Está claro que no estamos preparados para la muerte. Debe ser difícil pero, puesto que es inevitable, por lo menos deberíamos aspirar a morir con dignidad. Y para morir con dignidad es necesario hacerlo sin dolor. Por eso asombra y entristece lo sucedido en el hospital Severo Ochoa de Leganés: dos denuncias anónimas ponen en cuestión la línea de tratamientos preventivos de urgencias y sin ningún otro dato, a pesar de su profesionalidad contrastada a lo largo de los años, se cesa al coordinador de dicho servicio.

Si tenemos en cuenta que el hospital ya fue investigado hace dos años por los mismos motivos y que el comité que realizó la investigación no encontró nada irregular y felicitó por su trabajo a los profesionales investigados, no es muy arriesgado pensar que detrás de las denuncias anónimas hay algo más que el mero interés por las buenas prácticas hospitalarias.

Desde luego la polémica ha puesto en entredicho la utilización de tratamientos paliativos contra el dolor en enfermos terminales. Es conocido que este tipo de tratamientos puede acortar la vida pero, ¿cuál es la alternativa? ¿Permitir un sufrimiento intenso en pacientes que no tienen ninguna posibilidad de sobrevivir? ¿Cuál debe ser el papel de los médicos, prolongar la vida por cualquier medio cuando no hay cura posible o, a pesar de los efectos secundarios, proporcionar cierto sosiego al enfermo en sus últimos días?

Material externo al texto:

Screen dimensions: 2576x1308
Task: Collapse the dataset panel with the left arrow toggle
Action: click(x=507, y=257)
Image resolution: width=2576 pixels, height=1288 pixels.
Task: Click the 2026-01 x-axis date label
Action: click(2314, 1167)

Hay que ser muy insensible o muy integrista para ver sufrir a una persona y no hacer lo posible para aliviarla, pero me temo que estamos ante un debate ideológico en el que, para algunos, los sentimientos y el dolor humano hay que sublimarlos en pro de no se sabe muy bien qué principios. Ahora corremos el riesgo de que se desate una caza de brujas que genere inseguridad en los médicos y dificulte el ejercicio del derecho a morir con dignidad. Lo que sí es seguro es que se le ha hecho un flaco favor a la Sanidad Pública.